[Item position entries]
--- Begin ---

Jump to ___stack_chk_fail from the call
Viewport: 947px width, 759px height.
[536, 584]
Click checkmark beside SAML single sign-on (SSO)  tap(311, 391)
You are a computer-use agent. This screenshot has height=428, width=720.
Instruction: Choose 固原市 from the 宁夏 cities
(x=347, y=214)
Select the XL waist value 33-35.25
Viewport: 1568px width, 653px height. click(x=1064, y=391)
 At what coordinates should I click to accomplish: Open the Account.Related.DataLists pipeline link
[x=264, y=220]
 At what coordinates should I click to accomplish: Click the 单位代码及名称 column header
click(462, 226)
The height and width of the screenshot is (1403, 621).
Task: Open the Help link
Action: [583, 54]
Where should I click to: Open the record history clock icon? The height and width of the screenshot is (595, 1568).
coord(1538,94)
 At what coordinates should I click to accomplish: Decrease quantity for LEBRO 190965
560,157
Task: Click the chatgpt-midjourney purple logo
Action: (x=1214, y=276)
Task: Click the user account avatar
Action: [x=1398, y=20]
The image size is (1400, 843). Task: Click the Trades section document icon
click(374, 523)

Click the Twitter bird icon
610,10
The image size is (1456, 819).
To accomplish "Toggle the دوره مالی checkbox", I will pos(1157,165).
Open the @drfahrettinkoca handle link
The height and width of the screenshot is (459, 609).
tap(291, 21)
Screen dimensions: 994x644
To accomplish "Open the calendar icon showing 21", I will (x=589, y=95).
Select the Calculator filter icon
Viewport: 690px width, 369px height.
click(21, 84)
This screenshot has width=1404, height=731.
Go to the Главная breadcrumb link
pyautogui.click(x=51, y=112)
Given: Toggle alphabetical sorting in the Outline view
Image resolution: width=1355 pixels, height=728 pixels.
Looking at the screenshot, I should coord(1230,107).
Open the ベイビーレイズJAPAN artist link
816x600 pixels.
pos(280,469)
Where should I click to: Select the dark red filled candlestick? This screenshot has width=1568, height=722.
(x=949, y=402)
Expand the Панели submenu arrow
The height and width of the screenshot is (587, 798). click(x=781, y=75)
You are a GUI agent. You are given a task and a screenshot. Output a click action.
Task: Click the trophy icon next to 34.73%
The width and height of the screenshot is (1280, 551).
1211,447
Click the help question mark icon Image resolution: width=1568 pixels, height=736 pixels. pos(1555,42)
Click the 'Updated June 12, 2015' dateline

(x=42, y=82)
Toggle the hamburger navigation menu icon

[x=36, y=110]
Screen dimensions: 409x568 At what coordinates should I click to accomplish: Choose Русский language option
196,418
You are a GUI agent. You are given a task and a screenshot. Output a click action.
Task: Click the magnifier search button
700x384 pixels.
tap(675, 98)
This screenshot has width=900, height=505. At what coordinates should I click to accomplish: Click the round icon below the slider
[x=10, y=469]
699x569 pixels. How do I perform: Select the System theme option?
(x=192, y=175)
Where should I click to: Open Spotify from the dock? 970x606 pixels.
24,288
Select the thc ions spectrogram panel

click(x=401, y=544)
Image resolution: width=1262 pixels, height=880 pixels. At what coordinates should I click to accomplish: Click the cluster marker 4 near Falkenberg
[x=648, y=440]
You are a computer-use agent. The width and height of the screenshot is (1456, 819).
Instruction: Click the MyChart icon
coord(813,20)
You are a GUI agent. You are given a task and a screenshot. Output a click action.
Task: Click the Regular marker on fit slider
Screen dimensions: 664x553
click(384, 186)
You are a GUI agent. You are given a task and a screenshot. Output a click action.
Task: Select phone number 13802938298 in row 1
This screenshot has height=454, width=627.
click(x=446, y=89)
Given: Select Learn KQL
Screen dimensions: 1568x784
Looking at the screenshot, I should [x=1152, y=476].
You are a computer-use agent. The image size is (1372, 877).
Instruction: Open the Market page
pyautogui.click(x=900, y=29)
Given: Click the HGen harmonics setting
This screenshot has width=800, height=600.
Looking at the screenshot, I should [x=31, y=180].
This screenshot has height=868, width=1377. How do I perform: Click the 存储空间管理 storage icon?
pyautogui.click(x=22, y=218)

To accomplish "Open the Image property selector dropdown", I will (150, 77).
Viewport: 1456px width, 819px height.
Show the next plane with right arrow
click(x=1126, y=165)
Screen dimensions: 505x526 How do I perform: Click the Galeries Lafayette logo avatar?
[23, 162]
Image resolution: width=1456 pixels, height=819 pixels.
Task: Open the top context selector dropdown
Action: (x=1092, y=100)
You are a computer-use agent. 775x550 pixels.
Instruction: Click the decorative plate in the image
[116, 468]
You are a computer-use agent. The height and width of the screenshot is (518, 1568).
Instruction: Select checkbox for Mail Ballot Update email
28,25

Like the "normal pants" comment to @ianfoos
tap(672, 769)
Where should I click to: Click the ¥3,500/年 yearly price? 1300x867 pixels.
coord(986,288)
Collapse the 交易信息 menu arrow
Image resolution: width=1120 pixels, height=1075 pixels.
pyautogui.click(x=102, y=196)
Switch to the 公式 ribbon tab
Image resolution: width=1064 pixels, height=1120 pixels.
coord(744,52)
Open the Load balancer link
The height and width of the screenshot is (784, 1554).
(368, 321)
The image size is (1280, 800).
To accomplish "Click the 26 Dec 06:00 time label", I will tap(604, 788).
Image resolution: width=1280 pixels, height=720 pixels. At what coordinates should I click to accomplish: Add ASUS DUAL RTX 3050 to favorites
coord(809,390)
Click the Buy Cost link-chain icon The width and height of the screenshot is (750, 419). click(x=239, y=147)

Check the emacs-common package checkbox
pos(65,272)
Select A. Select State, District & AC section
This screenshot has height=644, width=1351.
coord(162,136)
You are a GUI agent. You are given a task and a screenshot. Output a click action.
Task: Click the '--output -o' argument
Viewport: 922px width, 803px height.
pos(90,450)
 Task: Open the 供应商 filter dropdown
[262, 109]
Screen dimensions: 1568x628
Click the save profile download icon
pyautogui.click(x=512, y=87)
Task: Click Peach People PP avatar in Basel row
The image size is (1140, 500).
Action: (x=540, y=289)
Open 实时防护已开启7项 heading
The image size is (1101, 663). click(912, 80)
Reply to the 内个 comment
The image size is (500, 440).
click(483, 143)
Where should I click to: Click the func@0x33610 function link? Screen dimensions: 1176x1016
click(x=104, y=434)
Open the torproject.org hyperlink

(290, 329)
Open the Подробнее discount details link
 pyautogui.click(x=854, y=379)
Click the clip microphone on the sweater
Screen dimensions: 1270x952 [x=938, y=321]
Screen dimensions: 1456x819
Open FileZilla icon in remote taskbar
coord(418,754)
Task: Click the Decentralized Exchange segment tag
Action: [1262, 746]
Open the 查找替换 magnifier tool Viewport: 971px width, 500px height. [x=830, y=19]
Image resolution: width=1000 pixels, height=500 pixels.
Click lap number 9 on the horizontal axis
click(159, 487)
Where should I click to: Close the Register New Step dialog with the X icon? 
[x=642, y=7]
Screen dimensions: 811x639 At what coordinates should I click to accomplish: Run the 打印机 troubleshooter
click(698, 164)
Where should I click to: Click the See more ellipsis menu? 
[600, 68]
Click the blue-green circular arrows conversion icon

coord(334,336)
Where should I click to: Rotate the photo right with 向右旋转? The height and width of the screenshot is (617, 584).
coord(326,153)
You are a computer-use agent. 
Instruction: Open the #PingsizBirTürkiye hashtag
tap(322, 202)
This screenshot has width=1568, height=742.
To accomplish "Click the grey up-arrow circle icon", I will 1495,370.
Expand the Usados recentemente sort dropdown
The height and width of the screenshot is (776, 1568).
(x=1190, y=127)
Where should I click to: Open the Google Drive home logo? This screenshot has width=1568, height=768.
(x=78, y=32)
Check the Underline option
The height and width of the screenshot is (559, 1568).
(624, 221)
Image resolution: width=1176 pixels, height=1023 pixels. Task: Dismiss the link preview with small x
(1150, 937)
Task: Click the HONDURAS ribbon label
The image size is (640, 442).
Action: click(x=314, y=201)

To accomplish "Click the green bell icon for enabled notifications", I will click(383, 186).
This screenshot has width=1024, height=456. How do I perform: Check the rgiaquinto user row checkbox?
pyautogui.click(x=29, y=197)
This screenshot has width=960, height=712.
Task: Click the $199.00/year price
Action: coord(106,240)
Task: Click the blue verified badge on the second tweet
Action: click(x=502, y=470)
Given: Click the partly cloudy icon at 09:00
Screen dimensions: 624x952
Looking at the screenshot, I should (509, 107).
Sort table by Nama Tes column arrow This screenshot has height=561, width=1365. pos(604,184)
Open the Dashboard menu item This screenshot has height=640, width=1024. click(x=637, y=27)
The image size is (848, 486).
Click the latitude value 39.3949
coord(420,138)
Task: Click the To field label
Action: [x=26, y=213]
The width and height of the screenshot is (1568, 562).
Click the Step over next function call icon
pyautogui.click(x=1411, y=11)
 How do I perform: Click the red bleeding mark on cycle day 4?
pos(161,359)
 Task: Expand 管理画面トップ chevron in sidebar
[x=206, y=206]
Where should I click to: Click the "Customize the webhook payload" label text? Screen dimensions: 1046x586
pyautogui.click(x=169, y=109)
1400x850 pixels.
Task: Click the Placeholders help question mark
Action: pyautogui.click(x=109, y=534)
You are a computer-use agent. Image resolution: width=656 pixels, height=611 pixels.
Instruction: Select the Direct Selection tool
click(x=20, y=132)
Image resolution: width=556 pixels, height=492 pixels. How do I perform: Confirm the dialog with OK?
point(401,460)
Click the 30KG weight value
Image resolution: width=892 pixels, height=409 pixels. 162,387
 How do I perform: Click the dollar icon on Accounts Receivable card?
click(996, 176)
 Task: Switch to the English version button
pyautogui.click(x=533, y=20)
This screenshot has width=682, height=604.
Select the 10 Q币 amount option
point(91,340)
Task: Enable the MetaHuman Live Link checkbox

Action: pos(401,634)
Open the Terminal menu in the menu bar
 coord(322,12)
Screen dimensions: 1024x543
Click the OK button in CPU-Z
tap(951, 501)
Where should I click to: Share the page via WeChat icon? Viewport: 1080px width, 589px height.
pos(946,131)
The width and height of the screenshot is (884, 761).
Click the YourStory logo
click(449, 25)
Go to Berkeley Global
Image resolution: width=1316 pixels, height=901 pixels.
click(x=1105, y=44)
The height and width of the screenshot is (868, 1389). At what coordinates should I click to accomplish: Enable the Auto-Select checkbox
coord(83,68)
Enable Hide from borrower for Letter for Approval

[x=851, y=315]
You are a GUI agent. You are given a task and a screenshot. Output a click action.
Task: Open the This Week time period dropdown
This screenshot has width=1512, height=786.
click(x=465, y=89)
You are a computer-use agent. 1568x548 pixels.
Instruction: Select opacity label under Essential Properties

--- End ---

WHAT TO DO
Find each line in the items above that contains the string "tool" and copy those lines. Case counts.

RESULT OF THIS EXERCISE
Open the 查找替换 magnifier tool Viewport: 971px width, 500px height. [x=830, y=19]
Instruction: Select the Direct Selection tool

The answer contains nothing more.